Em um vídeo publicado nas redes sociais, Almeida sustentou sua inocência e disse que as acusações que recaem contra ele são ‘irresponsáveis’. Afirmou ainda que o episódio foi utilizado para retirá-lo da vida política.
Sem fazer nenhuma citação nominal, o ex-ministro falou em ‘movimentações previsíveis’ de quem ‘não tem nenhuma realização para mostrar’.

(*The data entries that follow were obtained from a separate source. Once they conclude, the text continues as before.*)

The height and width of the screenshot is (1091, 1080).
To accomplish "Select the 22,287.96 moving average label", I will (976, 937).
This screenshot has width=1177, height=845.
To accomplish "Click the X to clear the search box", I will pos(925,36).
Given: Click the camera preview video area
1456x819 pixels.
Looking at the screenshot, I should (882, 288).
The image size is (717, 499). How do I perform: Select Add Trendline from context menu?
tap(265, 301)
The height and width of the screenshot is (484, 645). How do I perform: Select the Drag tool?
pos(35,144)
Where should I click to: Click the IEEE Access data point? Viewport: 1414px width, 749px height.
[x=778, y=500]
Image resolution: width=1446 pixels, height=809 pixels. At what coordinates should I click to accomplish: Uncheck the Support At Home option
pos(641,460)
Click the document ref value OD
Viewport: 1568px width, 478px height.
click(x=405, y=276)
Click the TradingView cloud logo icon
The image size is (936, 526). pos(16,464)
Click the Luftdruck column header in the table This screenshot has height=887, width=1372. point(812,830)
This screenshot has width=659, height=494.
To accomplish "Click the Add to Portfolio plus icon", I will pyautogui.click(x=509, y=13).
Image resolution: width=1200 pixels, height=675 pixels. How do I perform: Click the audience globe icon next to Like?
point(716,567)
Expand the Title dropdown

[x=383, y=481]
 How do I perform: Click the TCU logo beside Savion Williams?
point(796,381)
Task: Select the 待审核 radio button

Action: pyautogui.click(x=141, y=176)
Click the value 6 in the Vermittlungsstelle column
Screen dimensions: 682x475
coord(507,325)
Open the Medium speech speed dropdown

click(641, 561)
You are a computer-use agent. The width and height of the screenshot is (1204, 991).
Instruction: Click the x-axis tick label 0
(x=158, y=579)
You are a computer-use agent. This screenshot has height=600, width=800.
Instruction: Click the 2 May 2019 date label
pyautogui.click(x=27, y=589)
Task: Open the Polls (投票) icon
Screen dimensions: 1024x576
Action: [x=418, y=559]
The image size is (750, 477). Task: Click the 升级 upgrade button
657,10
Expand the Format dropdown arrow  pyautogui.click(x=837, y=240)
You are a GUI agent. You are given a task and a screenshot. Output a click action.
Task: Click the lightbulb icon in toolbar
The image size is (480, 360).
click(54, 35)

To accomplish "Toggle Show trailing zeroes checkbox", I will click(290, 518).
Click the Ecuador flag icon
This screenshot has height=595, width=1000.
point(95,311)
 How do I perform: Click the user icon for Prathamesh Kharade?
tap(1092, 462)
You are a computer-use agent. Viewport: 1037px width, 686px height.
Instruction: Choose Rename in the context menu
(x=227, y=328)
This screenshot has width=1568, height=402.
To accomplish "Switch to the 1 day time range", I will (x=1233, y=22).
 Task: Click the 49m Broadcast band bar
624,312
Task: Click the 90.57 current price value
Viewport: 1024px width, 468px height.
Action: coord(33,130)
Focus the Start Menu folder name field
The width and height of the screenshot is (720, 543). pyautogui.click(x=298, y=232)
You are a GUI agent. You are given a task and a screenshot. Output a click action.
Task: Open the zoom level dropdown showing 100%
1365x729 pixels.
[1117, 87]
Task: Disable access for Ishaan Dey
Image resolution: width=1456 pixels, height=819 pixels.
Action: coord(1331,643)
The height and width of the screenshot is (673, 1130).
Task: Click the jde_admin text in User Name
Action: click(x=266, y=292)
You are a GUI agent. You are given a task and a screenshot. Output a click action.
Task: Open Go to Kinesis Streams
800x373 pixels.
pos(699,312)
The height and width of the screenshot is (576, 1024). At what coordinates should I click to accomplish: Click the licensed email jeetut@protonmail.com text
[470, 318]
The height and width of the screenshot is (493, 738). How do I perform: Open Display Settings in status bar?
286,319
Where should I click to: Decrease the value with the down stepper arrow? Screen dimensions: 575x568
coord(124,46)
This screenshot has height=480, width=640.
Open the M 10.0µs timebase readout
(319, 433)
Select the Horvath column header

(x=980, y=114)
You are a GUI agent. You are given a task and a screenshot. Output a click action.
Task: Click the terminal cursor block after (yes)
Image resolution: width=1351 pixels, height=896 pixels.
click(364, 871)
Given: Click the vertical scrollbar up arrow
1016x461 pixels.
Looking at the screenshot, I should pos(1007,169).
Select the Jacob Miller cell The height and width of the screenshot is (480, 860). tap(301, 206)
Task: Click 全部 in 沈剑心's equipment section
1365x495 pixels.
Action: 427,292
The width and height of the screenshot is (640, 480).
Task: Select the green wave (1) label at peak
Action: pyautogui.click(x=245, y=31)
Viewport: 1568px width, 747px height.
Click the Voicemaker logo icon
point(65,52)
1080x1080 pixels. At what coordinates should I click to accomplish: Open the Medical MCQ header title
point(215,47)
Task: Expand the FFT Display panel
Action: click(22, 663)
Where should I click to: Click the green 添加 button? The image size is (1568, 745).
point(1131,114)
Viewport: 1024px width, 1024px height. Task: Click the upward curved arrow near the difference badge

“Durante o inquérito, na prática, eu não pude me defender. Agora, poderei. Mas fiquemos atentos porque há movimentações muito previsíveis. A quem não tenha nenhuma realização para mostrar, nenhuma proposta para oferecer e que por isso chega ao ponto de incriminar uma pessoa inocente apenas para eliminar aquele que considera um adversário ou para erguer sobre uma mentira uma bandeira eleitoral”, disse, em um um trecho do pronunciamento.
Almeida também buscou enquadrar o episódio em duas dimensões mais amplas: a luta das mulheres contra a violência e o racismo estrutural. Segundo ele, a gravidade do primeiro tema teria sido distorcida no caso, enquanto o segundo ajudaria a explicar sua queda.
“A luta das mulheres contra a violência é uma das causas mais mais importante no nosso tempo. E foi exatamente por isso que sua distorção funcionou tão bem nesse caso”, completou. “A forma violenta e injusta com que eu fui retirado da vida pública, também se apoiou em uma outra realidade que merece igual atenção. A situação dos homens negros numa sociedade que frequentemente nos associa à brutalidade e ao descontrole.”
Entenda o caso
A denúncia foi apresentada pelo procurador-geral da República, Paulo Gonet, ao Supremo Tribunal Federal, onde tramita sob sigilo, com relatoria do ministro André Mendonça.
O processo tem como base o relato de Anielle Franco, que deixará o cargo para disputar uma vaga na Câmara dos Deputados pelo Rio de Janeiro. O diretor-geral da Polícia Federal, Andrei Rodrigues, também prestou depoimento.
Silvio Almeida foi exonerado em setembro de 2024, após a divulgação das denúncias encaminhadas à organização Me Too. Anielle depôs no mês seguinte.
A ministra ainda não comentou o vídeo recente, mas já havia se manifestado após a denúncia da PGR. “É mais uma etapa do reconhecimento da verdade”, escreveu nas redes sociais. “Também é um estímulo para que mulheres não sofram em silêncio e denunciem os agressores.”